El despliegue rápido demuestra la capacidad de proyección del Mando Central en el teatro de operaciones. No obstante, la caída del Apache pone de manifiesto los riesgos de una presencia militar constante en uno de los pasillos marítimos más vigilado del planeta.
Equilibrio de Poder
El estrecho de Ormuz es una línea roja geoestratégica. La caída de un helicóptero Apache en sus inmediaciones, aunque se saldara sin víctimas, eleva la tensión en un área donde Estados Unidos mantiene un impresionante despliegue naval. La Quinta Flota, con base en Baréin, cuenta con portaaviones, destructores y buques de asalto anfibio. La presencia de helicópteros de ataque como el AH-64 refuerza la cobertura aérea cercana, pero también multiplica los incidentes.
Para España, el incidente tiene una lectura directa. La base naval de Rota acoge cuatro destructores AEGIS del escudo antimisiles, pieza clave en la defensa de Europa ante amenazas balísticas procedentes de Oriente Medio. La estabilidad del tráfico marítimo a través de Ormuz es vital para el suministro energético español, que depende del crudo que transita por esa vía. Cualquier escalada que estrangule el paso dispararía los precios del petróleo y afectaría a la economía nacional.
El contexto regional añade más capas de inestabilidad. Las tensiones entre Irán y Washington siguen latentes, con incidentes previos como el derribo de un dron estadounidense en 2019 o la incautación de buques cisterna. El régimen de los ayatolás mantiene una estrategia de hostigamiento asimétrico, usando pequeñas embarcaciones rápidas y minas marinas. Aunque no hay atribución directa sobre el Apache, cualquier fallo técnico en medio de un mar de misiles y drones se convierte en polvorín.

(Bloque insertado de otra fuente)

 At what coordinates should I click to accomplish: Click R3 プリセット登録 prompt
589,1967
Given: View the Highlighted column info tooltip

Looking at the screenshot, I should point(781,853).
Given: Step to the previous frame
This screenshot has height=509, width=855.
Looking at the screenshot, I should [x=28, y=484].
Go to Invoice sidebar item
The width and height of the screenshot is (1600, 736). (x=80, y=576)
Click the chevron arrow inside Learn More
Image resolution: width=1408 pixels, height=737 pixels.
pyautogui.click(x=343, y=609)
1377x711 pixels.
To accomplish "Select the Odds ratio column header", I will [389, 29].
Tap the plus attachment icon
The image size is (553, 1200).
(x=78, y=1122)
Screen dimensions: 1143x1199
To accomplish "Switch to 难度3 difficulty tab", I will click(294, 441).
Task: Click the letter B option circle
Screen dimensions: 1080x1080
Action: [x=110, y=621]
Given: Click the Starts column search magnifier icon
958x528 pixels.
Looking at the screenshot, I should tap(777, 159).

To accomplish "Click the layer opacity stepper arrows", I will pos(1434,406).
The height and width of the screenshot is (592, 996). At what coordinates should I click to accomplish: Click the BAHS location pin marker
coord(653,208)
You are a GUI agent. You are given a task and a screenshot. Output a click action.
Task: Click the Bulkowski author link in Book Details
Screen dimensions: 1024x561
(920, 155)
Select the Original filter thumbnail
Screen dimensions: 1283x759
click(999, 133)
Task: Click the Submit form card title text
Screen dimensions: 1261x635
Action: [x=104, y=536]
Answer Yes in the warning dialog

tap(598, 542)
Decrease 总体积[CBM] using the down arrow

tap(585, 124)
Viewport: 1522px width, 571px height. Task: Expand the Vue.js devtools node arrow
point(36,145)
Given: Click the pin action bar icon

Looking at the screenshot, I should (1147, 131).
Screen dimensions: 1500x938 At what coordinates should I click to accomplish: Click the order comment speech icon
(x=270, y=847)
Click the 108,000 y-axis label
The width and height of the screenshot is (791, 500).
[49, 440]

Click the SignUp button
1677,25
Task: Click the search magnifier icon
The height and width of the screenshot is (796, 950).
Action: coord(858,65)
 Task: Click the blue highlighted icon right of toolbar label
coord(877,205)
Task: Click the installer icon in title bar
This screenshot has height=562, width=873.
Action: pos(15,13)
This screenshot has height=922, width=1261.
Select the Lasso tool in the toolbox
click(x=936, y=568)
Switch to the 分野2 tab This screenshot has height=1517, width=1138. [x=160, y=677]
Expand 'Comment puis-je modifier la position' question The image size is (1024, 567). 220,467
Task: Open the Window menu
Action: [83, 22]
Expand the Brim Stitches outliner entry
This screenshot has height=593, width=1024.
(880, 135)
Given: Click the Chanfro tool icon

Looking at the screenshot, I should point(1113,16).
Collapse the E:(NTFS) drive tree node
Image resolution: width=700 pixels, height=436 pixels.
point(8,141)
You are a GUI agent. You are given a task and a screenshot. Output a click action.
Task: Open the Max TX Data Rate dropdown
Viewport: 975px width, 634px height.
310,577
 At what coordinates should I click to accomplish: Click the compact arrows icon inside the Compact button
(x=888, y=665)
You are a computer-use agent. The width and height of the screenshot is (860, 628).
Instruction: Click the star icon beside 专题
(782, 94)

Desde el punto de vista operativo, este suceso demuestra la capacidad de reacción del Mando Central, pero también la vulnerabilidad de aeronaves tripuladas en entornos de alta tecnología. La integración de sistemas no tripulados, como el USV de la Task Force 59, apunta hacia un futuro donde las misiones de rescate y vigilancia se ejecuten con robots. Un cambio doctrinal que ahorraría vidas, aunque por ahora la caída del Apache recuerda que el factor humano sigue siendo insustituible.
El Pentágono mantiene la calma: “la tripulación está a salvo”. Sin embargo, los incidentes en Ormuz nunca son aislados. La próxima ventana crítica será la reunión del Consejo de Seguridad de la ONU solicitada por los Emiratos Árabes Unidos para abordar la seguridad marítima, prevista para finales de junio. Si las tensiones persisten, la OTAN podría reforzar su operación de vigilancia Aspides en la zona.